Trainer Semplici will unbedingt das letzte Spiel gewinnen und wechselt Mirco Antenucci ein, unseren Torschützenkönig, außerdem Francesco Vicari, Jungtalent, das in Novara auf der Ersatzbank verkümmerte, bei uns aber in wenigen Monaten zum Abwehrgiganten gereift ist. Die Mannschaft zeigt wieder Biss und Souveränität. Und sie spielt auf „unser“ Tor, unter der Curva Ovest. Antenucci schießt aus der Distanz, der Torwart pariert, während Zigoni umgerissen wird. Ein klarer Elfmeter. Der Schiedsrichter pfeift nicht. Wie so oft in letzter Zeit. Die Fehlentscheidungen gegen uns haben Paranoiker und Verschwörungstheoretiker auf den Plan gerufen. Wir sind nur ein armer Provinzverein, man will uns nicht in der Serie A. Wir haben trotzdem den Aufstieg geschafft.
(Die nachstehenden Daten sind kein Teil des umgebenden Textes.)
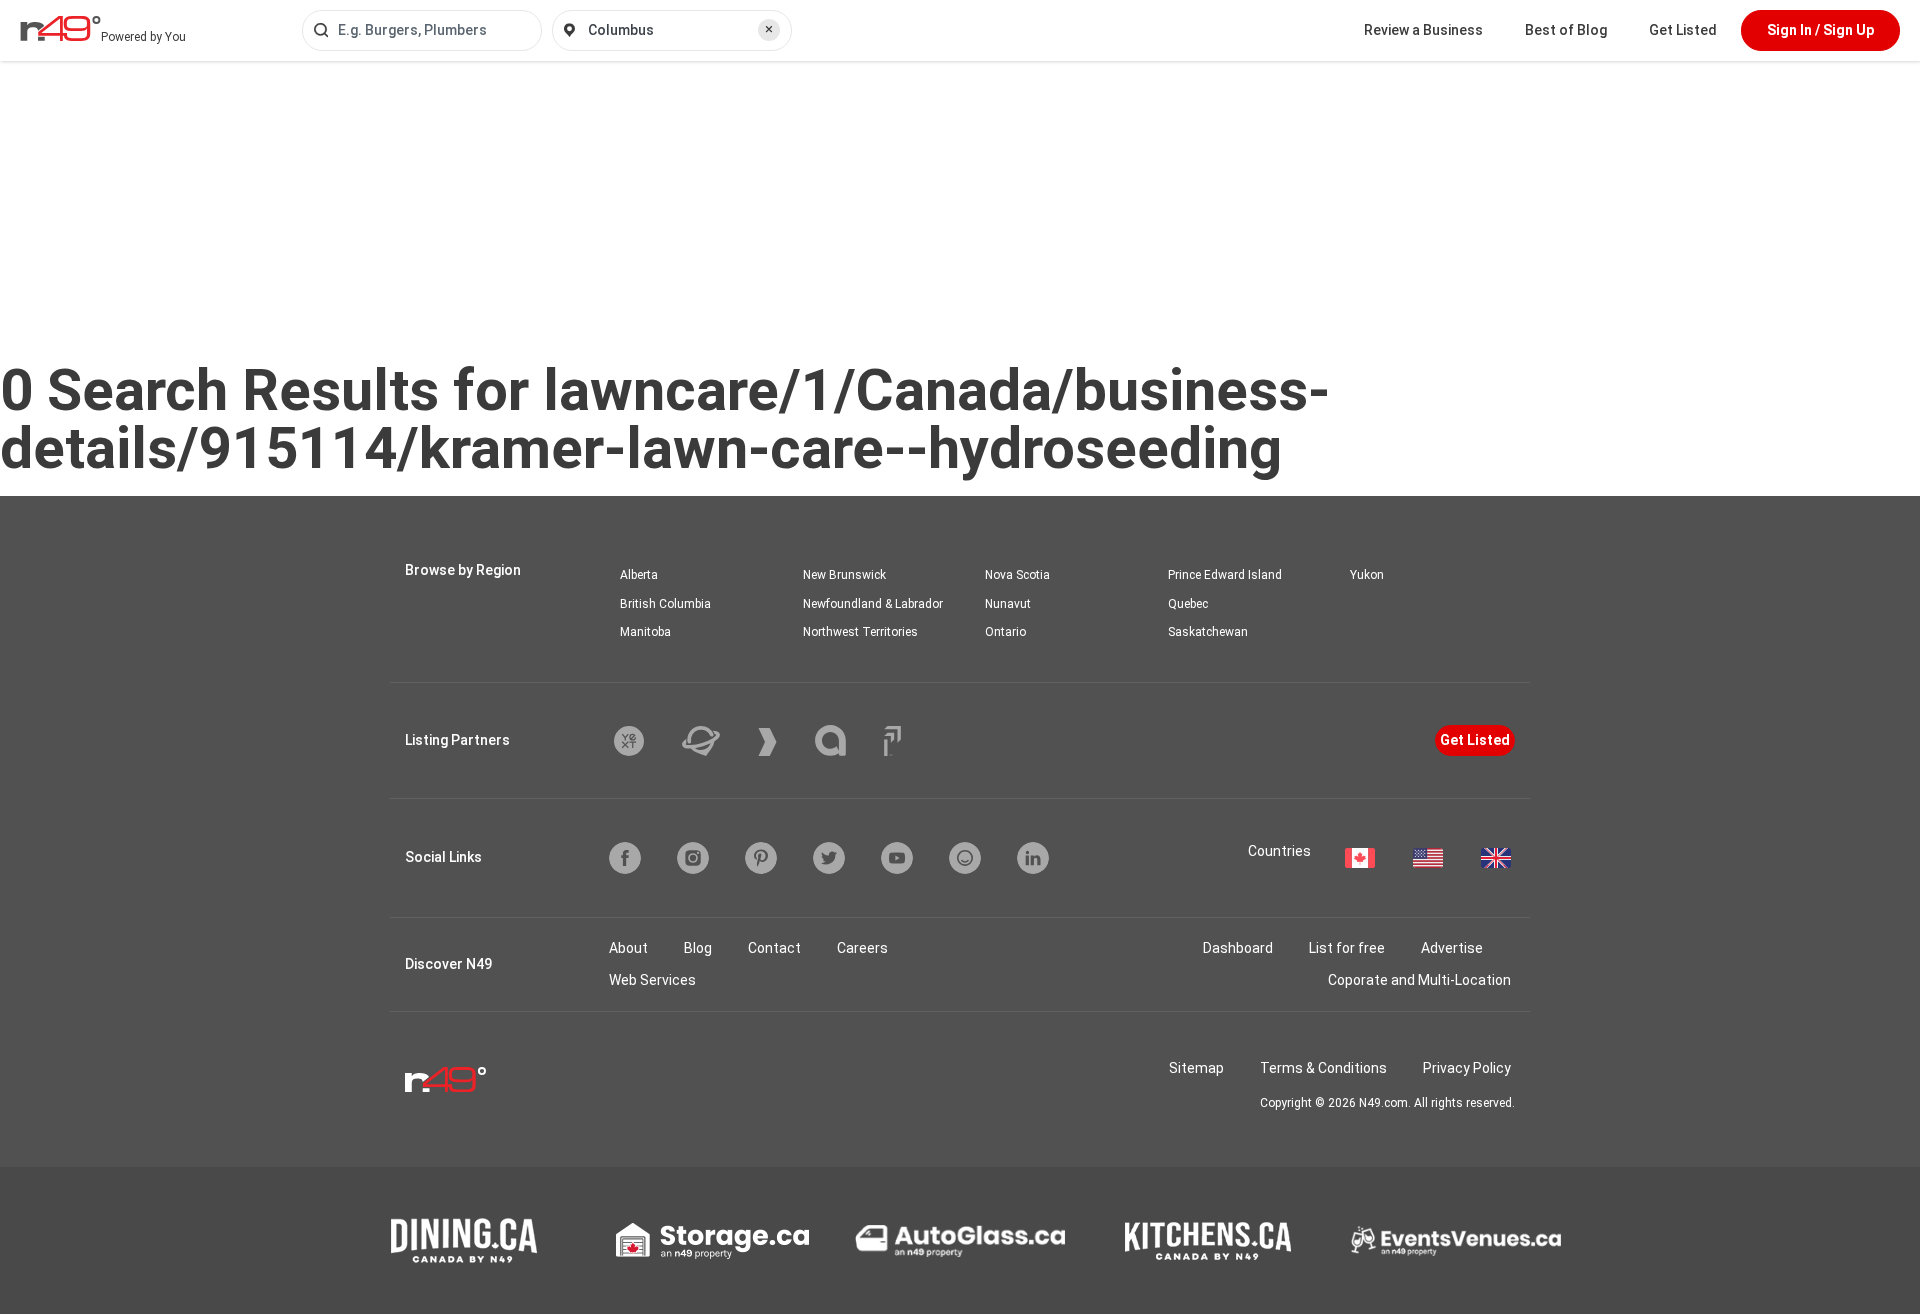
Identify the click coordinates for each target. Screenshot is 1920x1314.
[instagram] (693, 858)
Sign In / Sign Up (1820, 30)
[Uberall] (716, 741)
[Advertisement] (960, 211)
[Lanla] (845, 740)
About (628, 948)
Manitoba (645, 632)
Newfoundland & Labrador (873, 604)
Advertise (1452, 948)
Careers (862, 948)
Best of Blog (1566, 30)
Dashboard (1238, 948)
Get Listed (1683, 30)
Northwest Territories (860, 632)
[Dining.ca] (464, 1240)
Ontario (1005, 632)
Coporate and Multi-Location (1419, 980)
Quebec (1188, 604)
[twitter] (829, 858)
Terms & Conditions (1323, 1068)
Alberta (639, 575)
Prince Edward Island (1225, 575)
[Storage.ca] (712, 1241)
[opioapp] (965, 858)
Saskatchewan (1208, 632)
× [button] (769, 29)
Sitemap (1196, 1068)
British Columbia (665, 604)
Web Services (652, 980)
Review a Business (1423, 30)
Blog (698, 948)
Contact (774, 948)
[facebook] (625, 858)
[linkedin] (1033, 858)
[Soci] (892, 741)
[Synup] (782, 742)
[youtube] (897, 858)
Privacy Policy (1467, 1068)
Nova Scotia (1017, 575)
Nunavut (1008, 604)
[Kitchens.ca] (1208, 1241)
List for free (1347, 948)
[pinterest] (761, 858)
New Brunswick (844, 575)
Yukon (1367, 575)
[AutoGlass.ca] (960, 1241)
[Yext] (644, 741)
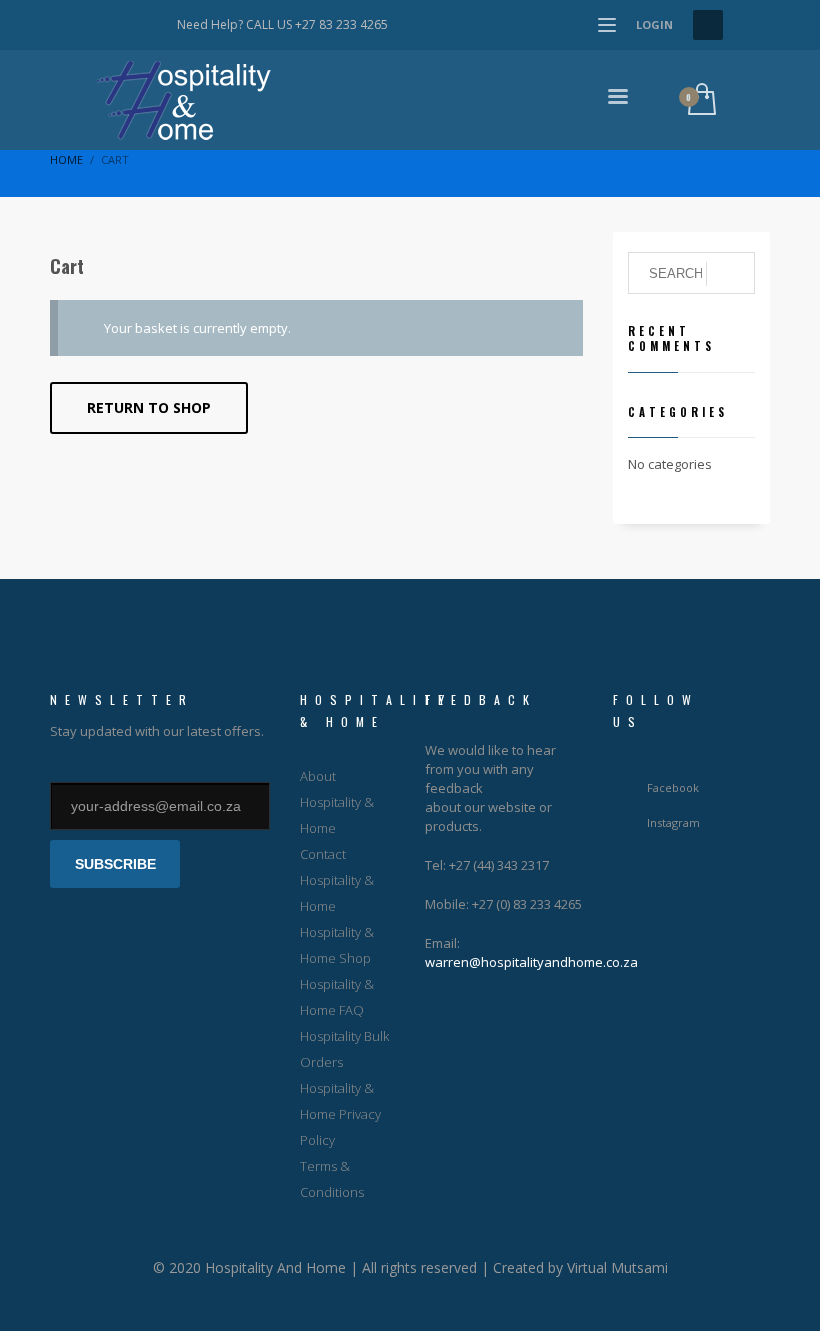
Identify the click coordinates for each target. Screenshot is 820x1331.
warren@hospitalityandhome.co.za (531, 962)
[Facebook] (112, 25)
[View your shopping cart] (700, 100)
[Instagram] (142, 25)
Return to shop (149, 407)
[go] (730, 274)
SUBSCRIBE (115, 864)
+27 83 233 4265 (341, 24)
Und jetzt schaffen wir das Führungstor, denn im Liegen erwischt Zigoni den Abpraller: 2:1.
Die Spieler kommen mit dem Fahrrad
Bari wirkt machtlos, stümperhaft. Und wir können es noch immer nicht fassen. Nächste Saison laufen da unten Higuain und Dybala, Insigne und Dzeko auf. Dann kommt Leidenschaft wieder von Leiden. Es sei denn, unser Trainer schafft das nächste Wunder …
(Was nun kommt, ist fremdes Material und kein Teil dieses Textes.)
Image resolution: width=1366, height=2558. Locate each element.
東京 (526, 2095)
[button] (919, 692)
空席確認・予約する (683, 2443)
Semplici, Jahrgang 1967, ist einer der Glücksgriffe unseres Sportdirektors. In den unteren Spielklassen hatte er mehrere Teams zum Aufstieg geführt, war nach zwei Entlassungen aber von der Bildfläche verschwunden. Scheinbar. In Wirklichkeit betreute er erfolgreich den Nachwuchs der Fiorentina und lernte, einen ständig fluktuierenden Kader taktisch immer neu einzustellen. Es ist nicht die große Bühne, aber Vagnati schaut auch hinter die Kulissen. Im Dezember 2014 übernimmt Semplici eine strauchelnde Mannschaft – und verliert 0:2, zu Hause. Die Zuschauer beschimpfen die Mannschaft, sie würde sich nicht mit dem Verein identifizieren, hätte keine Haltung. Semplici geht mit den Spielern in die Fankurve und erklärte den Fans, dass sie falsch lägen. Die Spieler hätten Moral und Potential, aber um es auf den Platz zu bringen, bräuchten sie bedingungslose Unterstützung.
Die Fans ziehen mit, erste Siege stellen sich ein, locken eine neue Generation ins Stadion. Meine Kumpels und ich kaufen Dauerkarten, wir bringen unsere Kinder mit. Die alten Nörgler, die nur noch kommen, um zu sehen, dass früher alles besser war, verstummen oder werden übertönt. Bald sind alle Partien ausverkauft. Vor Heimspielen stehen die Fans nächtelang am Kassenhäuschen an. Mit Schlafsack, Zelt, Thermoskanne. Als käme Real Madrid. Es kommen die Spieler der SPAL. Die meisten mit dem Fahrrad.